And then it’s up to us to figure out how best to handle them, and retain our peace and wellbeing.
Nasty toxic behavior hurts. It also delivers a double whammy of confusion whilst stealing our very life energy.
Not the greatest feeling in the world.
Experiences with mean, toxic people can be brutal. But you truly don’t have to accept being repeatedly demeaned or bullied by your boss, or partner or family member.
You can protect yourself and your very sense of self and wellbeing.
You can find ways to alter your perspective and put in place some much needed boundaries against the meanest, most toxic people you come across.
The bottom line is that the obnoxious boss who asks for your input, tells you that your ideas are terrible and then later produces them as his own, no longer needs to have the power to upset you.
And the sibling who always rains on your parade, no longer has the right to disrespect you.
Or the partner who manages to laughingly share your mistakes with others and tells you that you’re being overly sensitive when you ask them not to, can no longer steal your dignity and self-worth.
Here’s some basic skills to arm yourself with, when it’s difficult or impossible to cut all ties with the mean toxic people in your life.
1. Limit your exposure
In the work place try to ensure a new seating arrangement if you’re sitting close to toxicity incarnate.
It’s wise to not sit too close the them, lest you become like them.
According to Dylon Minor of the Kellogg School of Management, meanness and nastiness can be catching. Don’t let the shadows of their darkness darken your days.
At home you likely need the help of a professional who can show you how to best navigate the murky waters of toxicity in your personal relationships.
2. Manage your reactions
Set boundaries. Start saying ’No’ to requests that feel unreasonable. Take a breath before responding and remember you don’t have to justify yourself.
Take action today to buffer yourself from stress by strengthening your ties to those who treat you with the respect you deserve.
They’ll help you balance your perspective and give you a reality check that allows you to see that within you is a treasure worth so much more than anything anyone can say or do.
And if the mean one is someone you live with, and you are not ready to manage the situation in a more lasting way: like removing yourself permanently, find outside activities that give you a break.
Take a class, join a club. This not only gives you a fresh, healthier environment, but you’ll gain a true sense of yourself in relationship to the rest of the world.
3. Don’t expect empathy
Trying to explain yourself and expect an understanding of your point of view is generally a waste of your breath and time.
And regardless of whether those mean, toxic people care about you or your problems, remember that true happiness begins to arrive when you stop looking at life from the perspective of being a victim of these people.
Within you is an inner power that nothing in this world can stand against. So smile and be proud of the being that you are. This is the path to success when handling mean, toxic people.
You can be proud in knowing you made the effort to be the best you possible in any situation.

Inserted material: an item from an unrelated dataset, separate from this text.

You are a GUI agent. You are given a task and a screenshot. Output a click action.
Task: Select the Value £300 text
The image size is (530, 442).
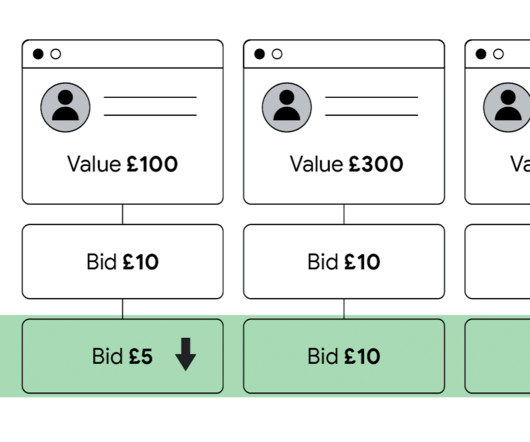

4. Avoid mean toxic people where possible
Lastly, practice spotting the mean, toxic ones before you’re on the receiving end of their venom.
Recognize the traits. The drama queens. The aggressors. Those who display little regard for the feelings of others.
You deserve to be valued and respected in all areas of life. At home, at work, in families, but the mean and toxic can be found in all these places.
This doesn’t mean you have to grin and bear it.
Arm yourself with these few skills for spotting and managing the mean toxic people around you and life will become less stressful, happier and certainly a lot more peaceful.
The last word
Goes to Don Miguel Luiz….
“Don’t take anything personally. Nothing others do is because of you. What others say and do is a projection of their own reality, their own dream. When you are immune to the opinions and actions of others, you won’t be the victim of needless suffering.”
Encourage one another.
5 thoughts on “Healthy Ways to Handle Mean Toxic People”
Thanks for this well worded and positive note to wake up the parts of our persons that must always seek higher ground when dealing with negative people. I believe in live and let live and now more than ever recognize that my biggest role/job is to create my happiness…in spite of…beside…and now I practice…through it all!
Hi Margaret…that’s so wonderful…you are just the kind of person I want in my life. 🙂
I love that quote from Don Miguel Ruiz! It really hits the essence. These are such helpful tips, Elle. It’s easy to become embroiled with people who are not good for us. We need this encouragement to know that we don’t have stay and allow ourselves to be hurt and bullied.
Isn’t that the truth Sandra. And for so many, it’s a hard thing to do…to take care of themselves in this way. 🙂
A great article Elle – thank you! I also like to treat the bully with lots of kindness.